Is borosilicate glass eco-friendly?
Mostly yes — with one honest caveat. Because borosilicate has a higher melting point than regular glass, it’s generally not accepted in standard kerbside glass recycling (it can contaminate the batch). So the sustainability win isn’t recycling — it’s reuse. One borosilicate bottle replaces hundreds of single-use plastic ones and lasts for years, which is where the real environmental saving lives. Look after it and it’ll outlast every plastic bottle you’d have otherwise thrown away.
“But it’s still glass — won’t it smash?”
We’ll be honest, because this is the question every single parent asks: yes, it’s glass, and glass can break. We were sceptical about handing glass to a toddler too — which is exactly why our KaakaaBaby toddler bottles wrap the glass in a silicone sleeve.
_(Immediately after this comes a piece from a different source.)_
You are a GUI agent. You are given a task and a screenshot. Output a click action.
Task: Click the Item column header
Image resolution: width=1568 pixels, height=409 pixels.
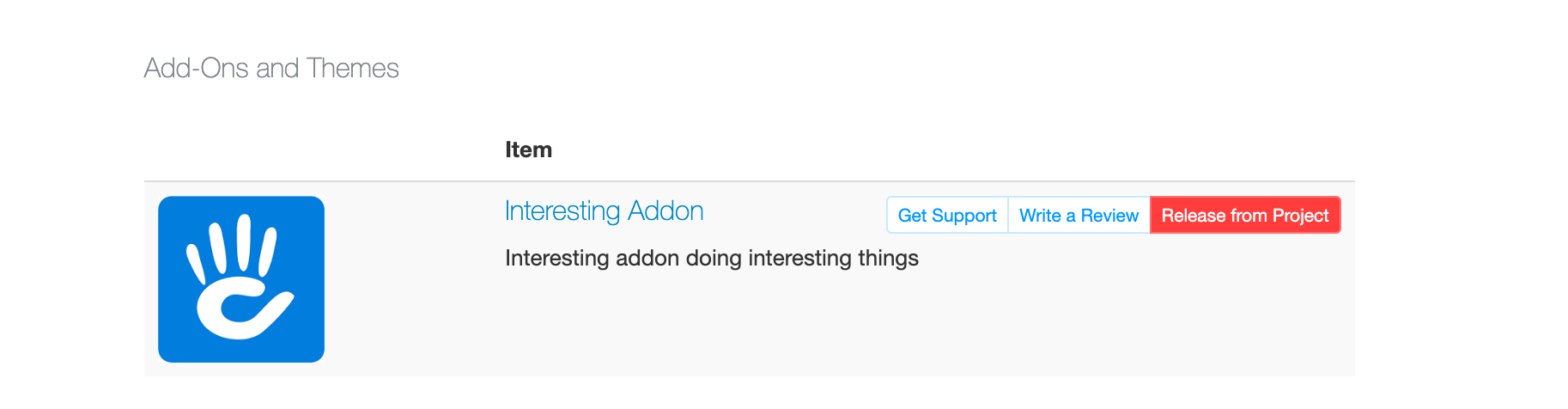(x=528, y=150)
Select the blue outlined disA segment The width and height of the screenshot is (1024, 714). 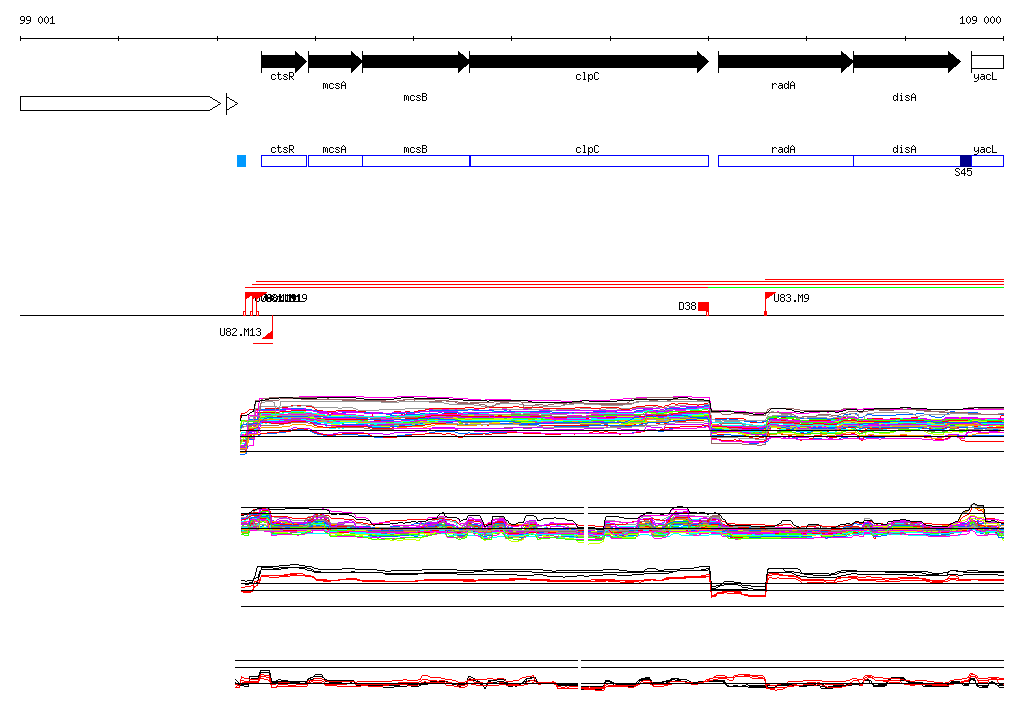tap(905, 161)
Here’s what we’ve learned. Borosilicate glass is harder and stronger than ordinary glass to begin with. And the way we design our bottles, the glass never goes out into the world naked — it sits inside a soft silicone sleeve that absorbs the drops, the throws, and the highchair launches. The number one story in our customer reviews is some version of: “I didn’t trust glass, it’s been hurled at the tiles more times than I can count, and it’s still going.”
Yes, it’s glass. Yes, it’s been thrown at concrete. It’s fine.
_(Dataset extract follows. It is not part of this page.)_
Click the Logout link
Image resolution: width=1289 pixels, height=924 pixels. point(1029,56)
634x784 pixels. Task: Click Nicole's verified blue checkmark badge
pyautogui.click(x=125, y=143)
Borosilicate glass vs soda-lime glass, at a glance
| Borosilicate glass | Everyday soda-lime glass | |
|---|---|---|
| Leaches chemicals? | No — inert, lead-free, BPA-free | No, but lower heat tolerance |
| Handles boiling water? | Yes | Risky — can crack |
| Fridge-to-hot temperature swings | ~150°C tolerance | ~40–60°C tolerance |
| Strength | Harder, more durable | More fragile |
| Typical use | Lab glass, cookware, quality bottles | Drinking glasses, cheap bottles |
What we use at Kaally
Every bottle we make is pure borosilicate glass, paired with LFGB-certified silicone and a protective sleeve — from our KaakaaBaby straw bottles for babies and toddlers to our larger Kaally bottles for big kids and grown-ups. The result is the safety of glass — no leaching, no plastic taste, easy to sterilise — without the fragility you’re picturing. They’re consistently 5-star reviewed by Aussie families, and backed by our 30-Day Drop Guarantee: if the glass breaks inside the sleeve within 30 days of proper use, we replace it.
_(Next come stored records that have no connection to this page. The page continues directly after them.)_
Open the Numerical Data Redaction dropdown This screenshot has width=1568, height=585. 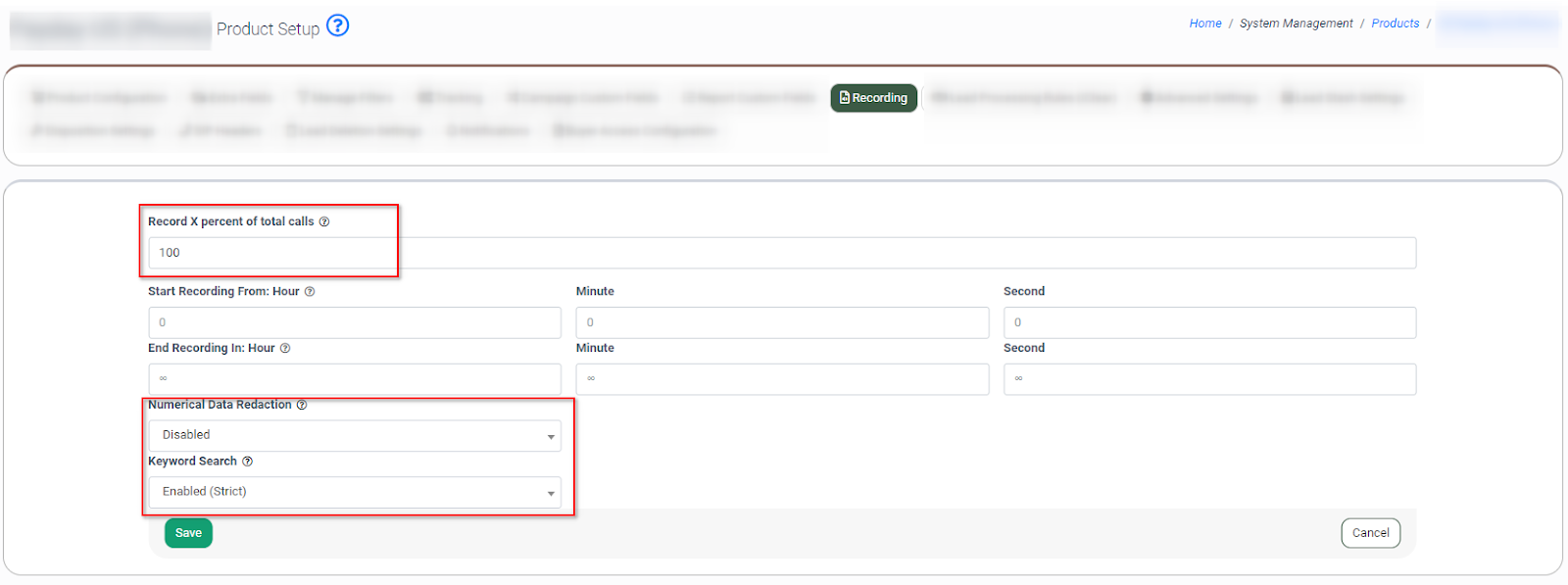354,435
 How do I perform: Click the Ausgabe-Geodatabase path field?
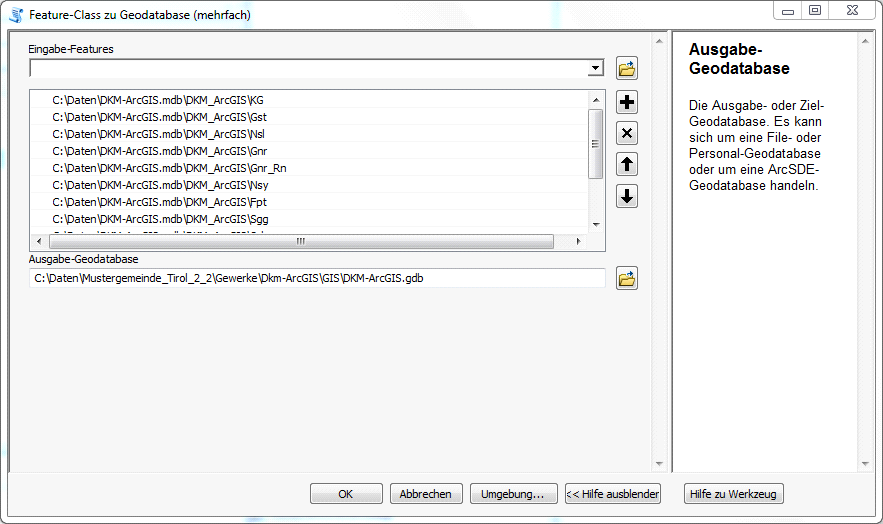point(318,279)
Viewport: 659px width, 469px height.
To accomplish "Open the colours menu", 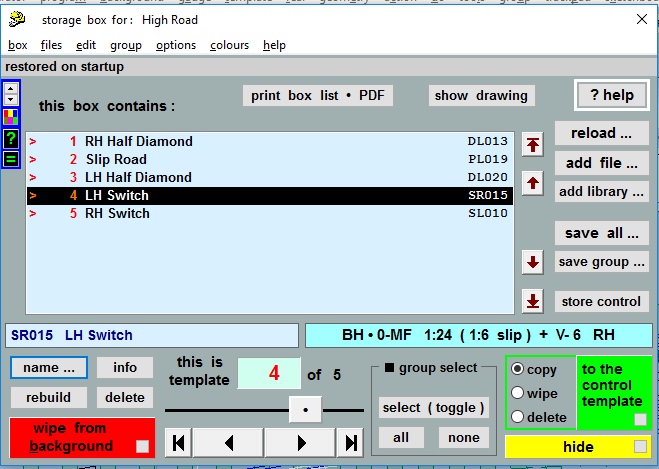I will [x=229, y=45].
If you’ve been hovering over the “add to cart” button wondering whether glass is sensible for a busy family, this is exactly the combination it was built for. For babies and toddlers, the KaakaaBaby Glass Bottle with Silicone Straw & Sleeve is made for little hands (and big throws). For older kids and grown-ups, the Kaally Glass Bottle 500mL suits everyday and school bags, or the 800mL if you’d rather refill less often. (And once it’s yours, here’s how to keep the silicone straw spotless.)
Frequently asked questions
Is borosilicate glass toxic?
No. Borosilicate glass is non-toxic, lead-free and BPA-free, and it doesn’t leach chemicals into food or drink at any temperature.
Is borosilicate glass safe for hot drinks?
Yes. Its heat resistance is the reason it’s used for teapots, coffee carafes and cookware. It handles hot liquids without cracking or releasing anything into the drink.
Is borosilicate glass microwave and dishwasher safe?
The glass itself is both. Where a bottle has a silicone sleeve or lid, check the care guide for that product — but the borosilicate glass component is microwave- and dishwasher-safe.
Is borosilicate glass safe for babies and toddlers?
Yes — it’s a common choice for baby bottles precisely because it’s inert and easy to sterilise. The practical concern with little ones is breakage, which a silicone sleeve is designed to handle.
Does borosilicate glass break easily?
It’s stronger than ordinary glass, but it’s still glass and can break on a hard enough impact. A silicone sleeve absorbs most everyday drops, which is why we build ours that way.